National menu needed for childcare

22nd September 2020 | Eativity editors

Nutrition experts have called for national consistency in food provision at Australian childcare centres amid concerns many young children may not be getting the right balance of healthy food at a critical stage of their growth and development.

A recent study by members of the National Nutrition Network Early Childhood Education and Care (NNN-ECEC) found not all menu guidelines meet Australian Dietary Guidelines, especially in their recommendations for vegetables and discretionary foods.

Researchers from Deakin University, Nutrition Australia Victoria, Edith Cowan University, Queensland University of Technology and Flinders University reviewed menu guidelines in all states and territories, looking at how these aligned with the Australian Dietary Guidelines.

Feeding young minds: pre-school children are at a critical stage of development.

Dr Penny Love from Deakin’s Institute for Physical Activity and Nutrition, which led the study, says researchers found many similarities, such as recommendations for grains and dairy foods, but there was inconsistency in two key areas.

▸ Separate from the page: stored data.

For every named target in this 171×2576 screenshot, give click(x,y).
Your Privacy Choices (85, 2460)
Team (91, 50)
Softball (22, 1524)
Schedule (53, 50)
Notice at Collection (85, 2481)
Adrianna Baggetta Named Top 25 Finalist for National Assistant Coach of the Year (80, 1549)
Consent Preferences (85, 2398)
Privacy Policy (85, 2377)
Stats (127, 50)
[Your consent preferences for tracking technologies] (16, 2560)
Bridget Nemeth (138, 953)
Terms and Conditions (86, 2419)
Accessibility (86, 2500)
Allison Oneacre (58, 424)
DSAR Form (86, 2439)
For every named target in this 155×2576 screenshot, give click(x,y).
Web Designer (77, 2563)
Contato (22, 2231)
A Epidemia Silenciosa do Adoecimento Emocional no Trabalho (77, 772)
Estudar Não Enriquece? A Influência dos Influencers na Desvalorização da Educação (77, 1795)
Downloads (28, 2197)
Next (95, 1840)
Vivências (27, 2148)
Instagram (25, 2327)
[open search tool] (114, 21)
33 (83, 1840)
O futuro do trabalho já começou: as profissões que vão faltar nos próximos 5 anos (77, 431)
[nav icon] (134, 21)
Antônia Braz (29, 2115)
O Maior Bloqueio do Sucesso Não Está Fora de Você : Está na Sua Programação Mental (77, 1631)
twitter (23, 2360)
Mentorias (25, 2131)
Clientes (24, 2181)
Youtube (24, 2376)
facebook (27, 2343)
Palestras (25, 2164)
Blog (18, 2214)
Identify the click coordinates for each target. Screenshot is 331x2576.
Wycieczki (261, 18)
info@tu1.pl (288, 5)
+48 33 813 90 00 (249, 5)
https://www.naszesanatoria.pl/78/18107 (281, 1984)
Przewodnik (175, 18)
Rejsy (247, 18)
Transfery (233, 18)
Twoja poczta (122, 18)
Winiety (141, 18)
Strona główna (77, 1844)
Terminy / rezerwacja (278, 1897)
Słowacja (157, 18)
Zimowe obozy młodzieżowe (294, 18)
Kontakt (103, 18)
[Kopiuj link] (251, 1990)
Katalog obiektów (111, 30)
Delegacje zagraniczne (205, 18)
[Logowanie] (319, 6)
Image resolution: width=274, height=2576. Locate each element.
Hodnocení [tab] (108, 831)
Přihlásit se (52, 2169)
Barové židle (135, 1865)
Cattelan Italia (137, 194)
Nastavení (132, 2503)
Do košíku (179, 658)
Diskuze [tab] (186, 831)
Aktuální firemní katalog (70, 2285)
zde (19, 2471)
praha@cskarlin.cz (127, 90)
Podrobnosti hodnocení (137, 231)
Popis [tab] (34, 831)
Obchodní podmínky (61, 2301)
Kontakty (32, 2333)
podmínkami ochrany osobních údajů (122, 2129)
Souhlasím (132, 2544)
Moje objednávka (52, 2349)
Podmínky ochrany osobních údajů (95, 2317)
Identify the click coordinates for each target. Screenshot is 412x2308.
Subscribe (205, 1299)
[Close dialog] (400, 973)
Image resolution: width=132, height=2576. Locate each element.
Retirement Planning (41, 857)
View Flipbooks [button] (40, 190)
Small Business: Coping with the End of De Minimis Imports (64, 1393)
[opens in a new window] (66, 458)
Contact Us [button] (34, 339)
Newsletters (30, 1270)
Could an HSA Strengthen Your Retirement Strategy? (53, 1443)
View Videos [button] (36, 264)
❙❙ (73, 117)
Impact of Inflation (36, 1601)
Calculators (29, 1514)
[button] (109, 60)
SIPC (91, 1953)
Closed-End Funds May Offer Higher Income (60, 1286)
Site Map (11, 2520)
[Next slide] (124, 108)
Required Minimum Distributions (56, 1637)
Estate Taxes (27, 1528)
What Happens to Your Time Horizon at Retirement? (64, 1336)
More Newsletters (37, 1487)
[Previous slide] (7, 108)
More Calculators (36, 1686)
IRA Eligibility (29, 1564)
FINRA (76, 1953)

“We found the recommendation for vegetables did not meet Australian Dietary Guidelines in four states and territories, and only three states or territories recommended not feeding children discretionary foods,” she says. “This is very concerning. Only one in five two- and three-year-olds in Australia eat the recommended amount of vegetables each day; and almost a third of the total energy intake in this age group is from discretionary foods that are high in kilojoules, saturated fat and added sugars or salt.”

Start ’em young: good food habits begin in childhood.

Ros Sambell, from Edith Cowan University and Chair of NNN-ECEC, says childcare services should not provide discretionary foods and drinks to children in their care.

“Providing fewer healthy options reduces the opportunity for children to eat more healthy food,” she says. “Not only is early childhood a critical stage of growth and development; poor dietary habits flow into adulthood with associated weight gain and chronic disease.”

Dr Love says with two-thirds of one- to four-year-olds attending some form of childcare, childcare services have a big role to play in ensuring Australian children are eating well and developing good food habits.

“The Australian childcare sector has a national accrediting body, and it makes sense to establish consistent menu guidelines across the country,” she says. “National menu guidelines would also allow for more consistent and cost-effective support and resources.”